The four highest seeded teams include Oklahoma, which was the champion of the ten team Big 12 Conference (you figure that one out). They don’t have a playoff game, but they just beat all of the playoff contending teams in their own conference and whupped their rival Oklahoma State last weekend to finish in the top four. The ten team Big 12 may have lost out on a playoff spot last year, but this year the conference WILL have a representative.
The other three teams have “must win to be in” scenarios. The “playoff” before the playoffs conveniently has two (from 12 team conference) Big Ten teams, 4th seeded Iowa and current 5th seeded Michigan State, playing each other for the Big Ten championship. Winner of that game is in the four team playoff. That means Oklahoma and the Big Ten winner are locks.

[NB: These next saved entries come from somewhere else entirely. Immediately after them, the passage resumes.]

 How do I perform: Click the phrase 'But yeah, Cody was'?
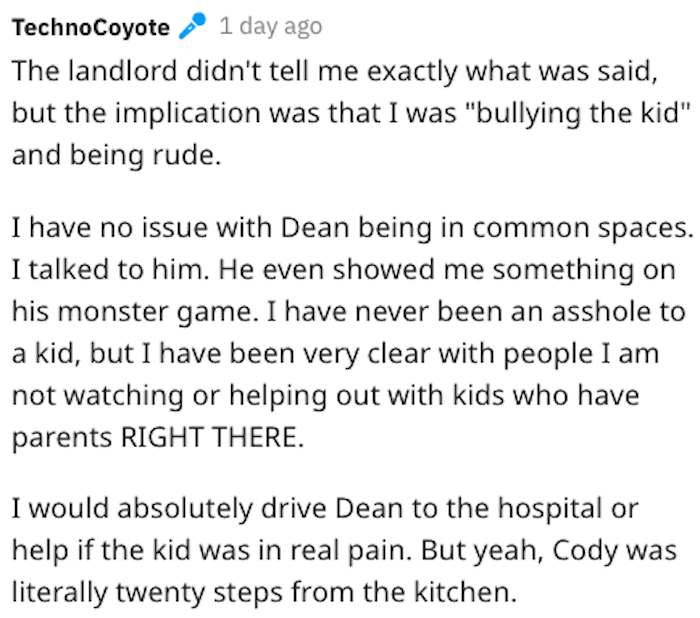tap(549, 551)
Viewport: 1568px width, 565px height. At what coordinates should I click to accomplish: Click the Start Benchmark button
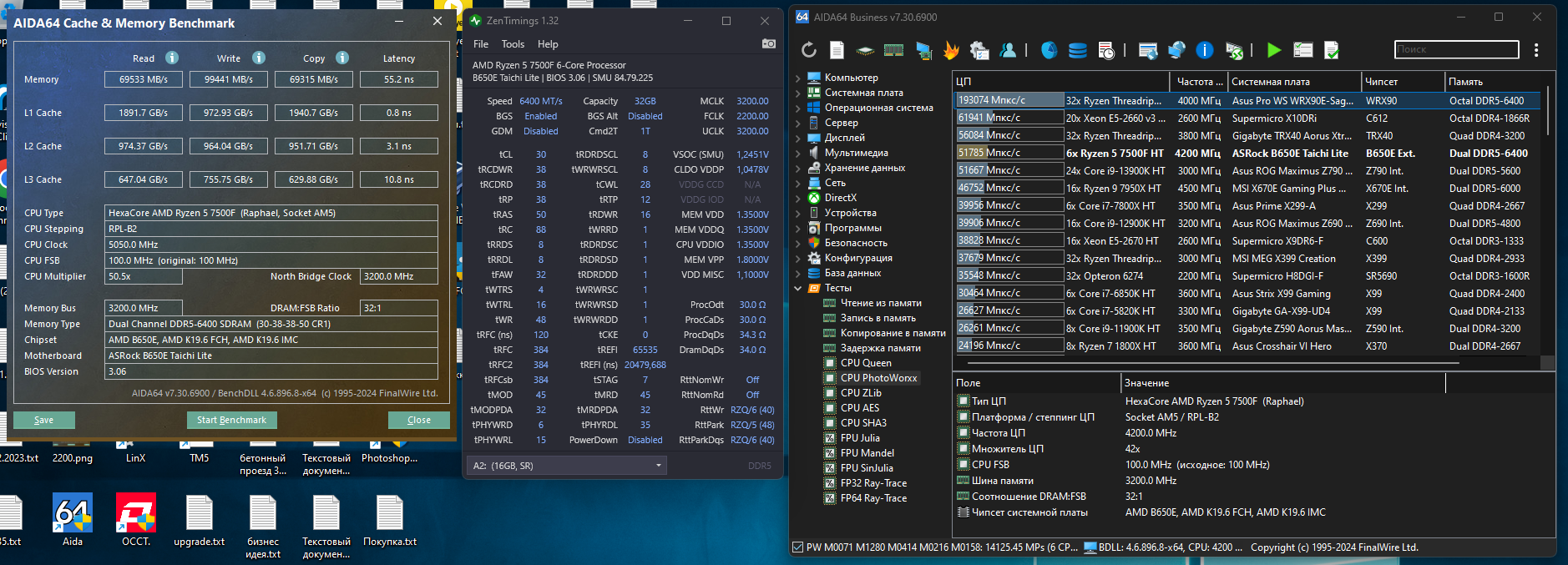point(231,420)
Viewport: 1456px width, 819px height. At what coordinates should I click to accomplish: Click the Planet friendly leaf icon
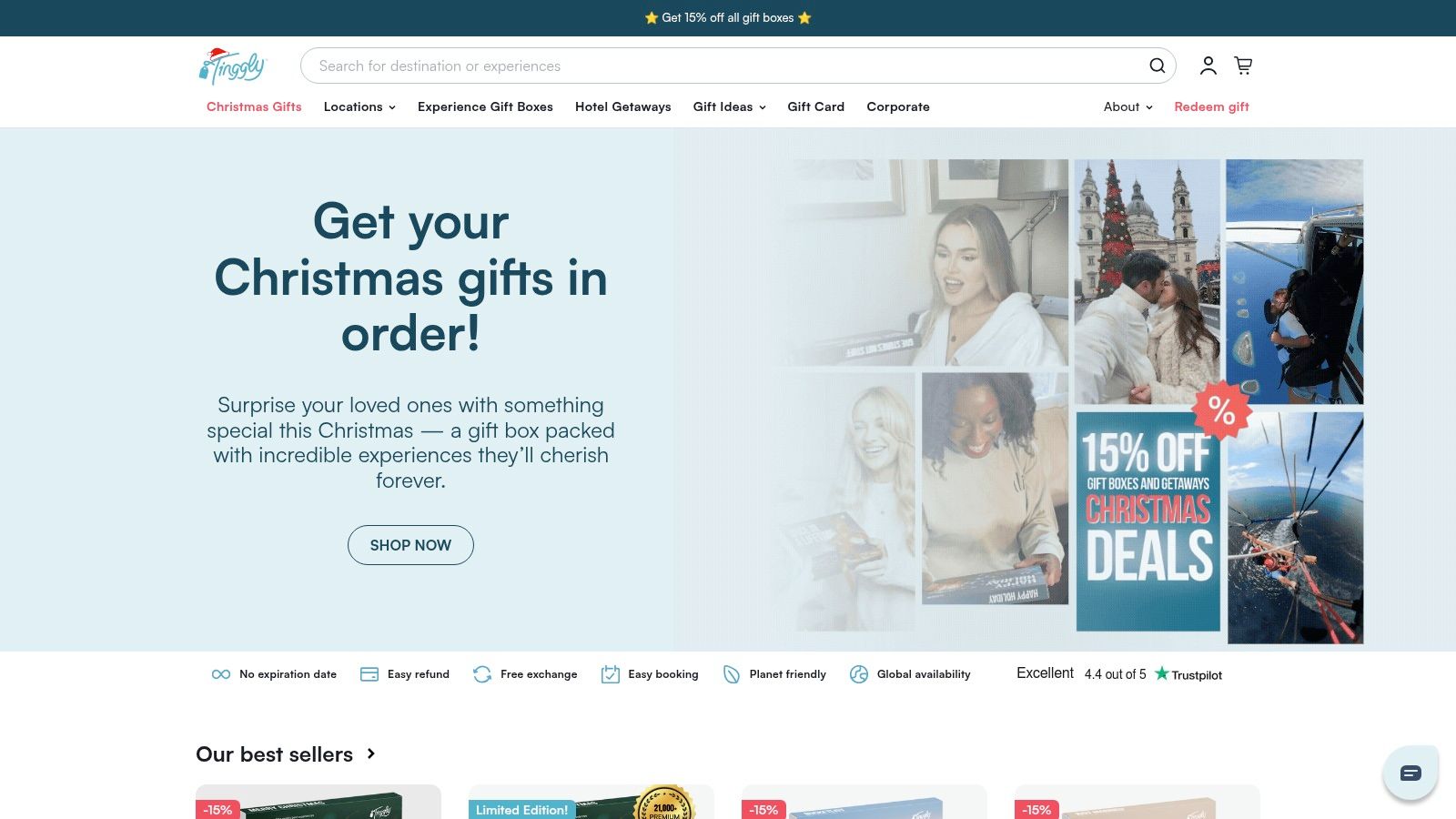[732, 674]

One of the other games this weekend, Clemson vs. North Carolina has the implication of yes, Clemson is in if they win, but maybe, North Carolina could be in if they convincingly beat the number one team in a conference playoff game. Maybe. In this scenario, the “committee” could vote for defending champion Ohio State or they could go with a high scoring North Carolina team if they won.

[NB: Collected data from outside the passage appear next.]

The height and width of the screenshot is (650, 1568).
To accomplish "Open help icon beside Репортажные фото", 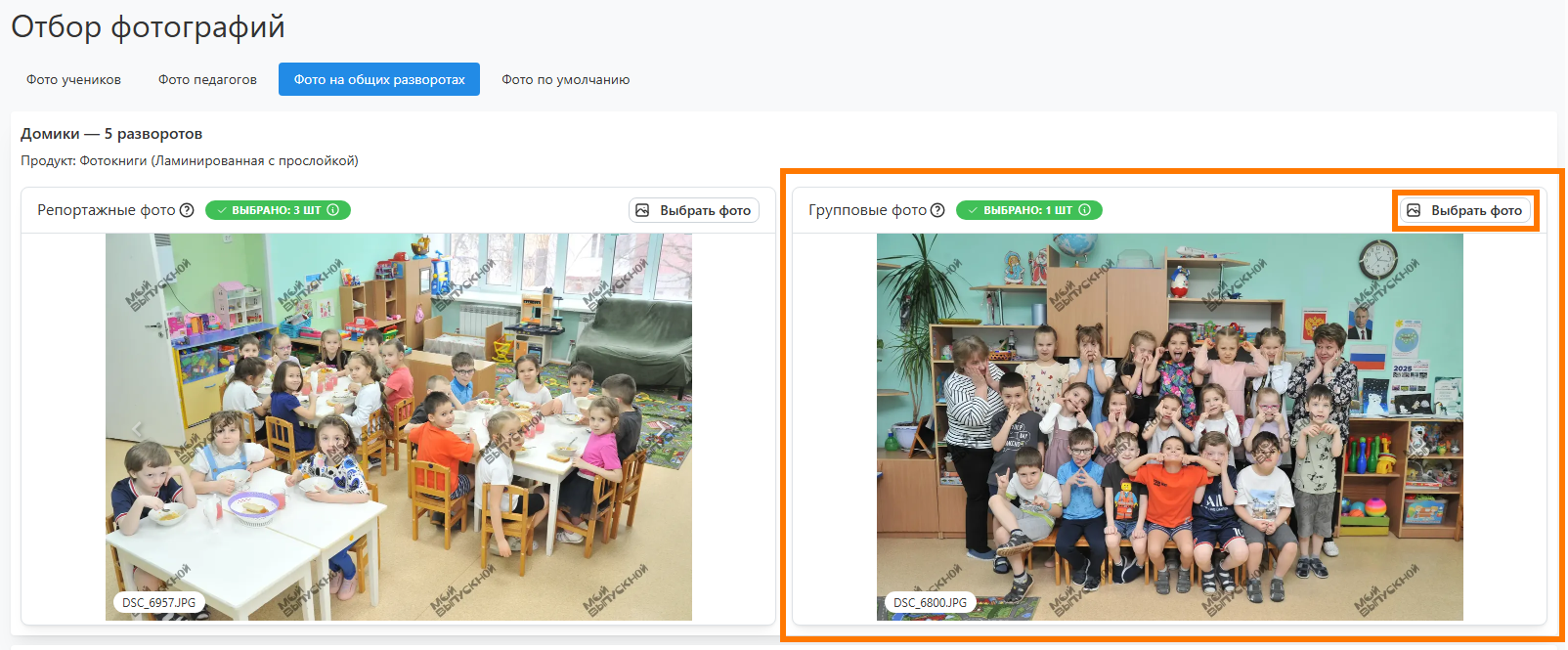I will (187, 210).
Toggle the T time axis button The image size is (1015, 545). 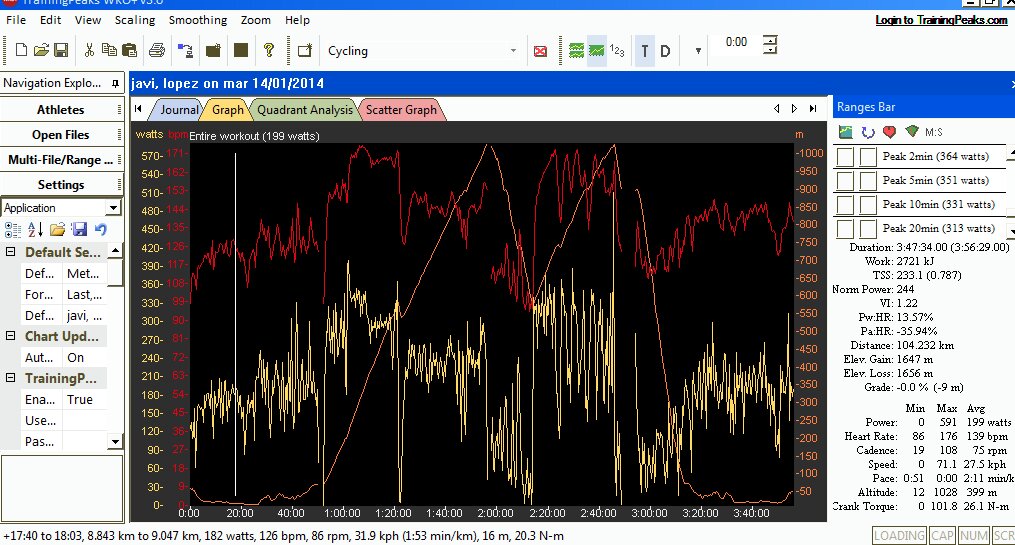point(645,51)
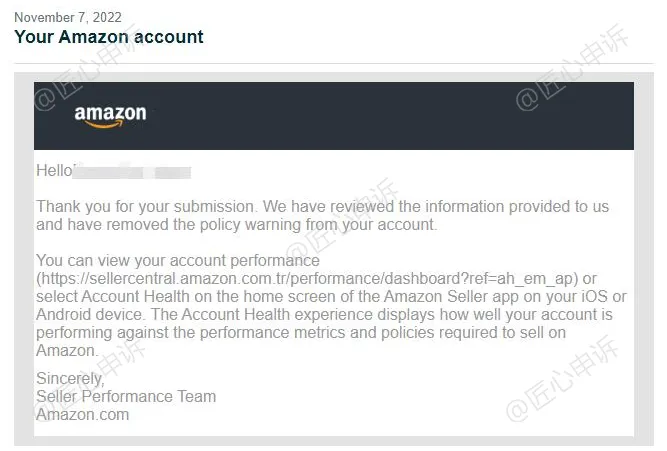
Task: Click the 'Amazon.' word ending the paragraph
Action: pyautogui.click(x=67, y=351)
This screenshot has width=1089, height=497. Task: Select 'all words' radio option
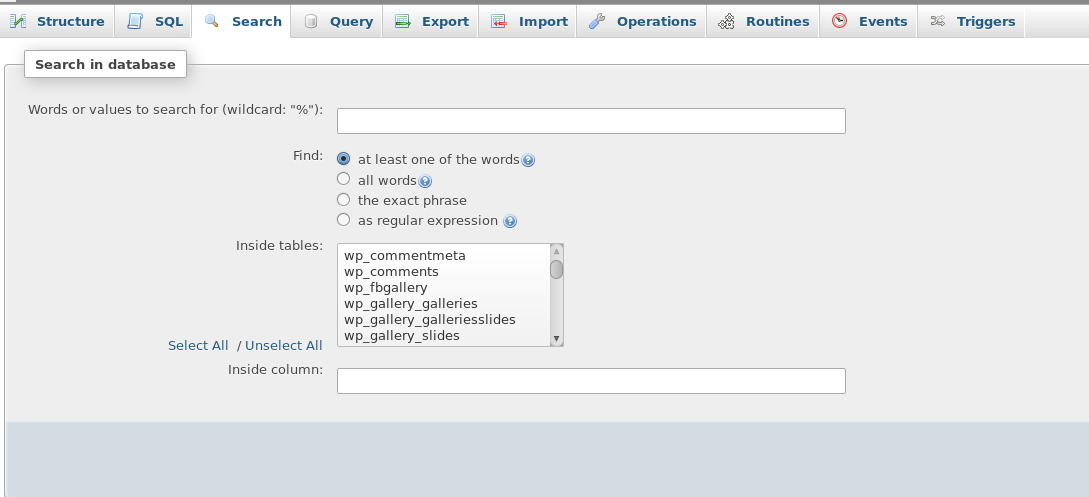tap(344, 180)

The other game is Alabama vs. Florida for the SEC championship. If Alabama wins, they’re in. If they lose, Ohio State will probably get back into the playoffs without having to play a final championship game themselves. There are a lot of SEC fans who think the SEC winner should be in, (say, if Florida wins) no matter what happens. There are a lot of SEC fans who think that the final four teams should all be SEC teams. The bottom line is that if Alabama loses, they and the SEC are out of the equation, because they would have LOST the equivalent of a playoff game and Florida just got throttled by Florida State. It’s the playoffs now. That’s the way it has to work at this time of year.
That’s about it. Six teams will again be vying for the four spots. One is already in. Four of the teams (two playing each other) seem to have their fates in their own hands to gain the other three spots, with Ohio State sitting by their TV sets hoping to get some help.
However you want to look at it, the playoffs have already begun. You win, you move on. You lose, you go home. The “final countdown.”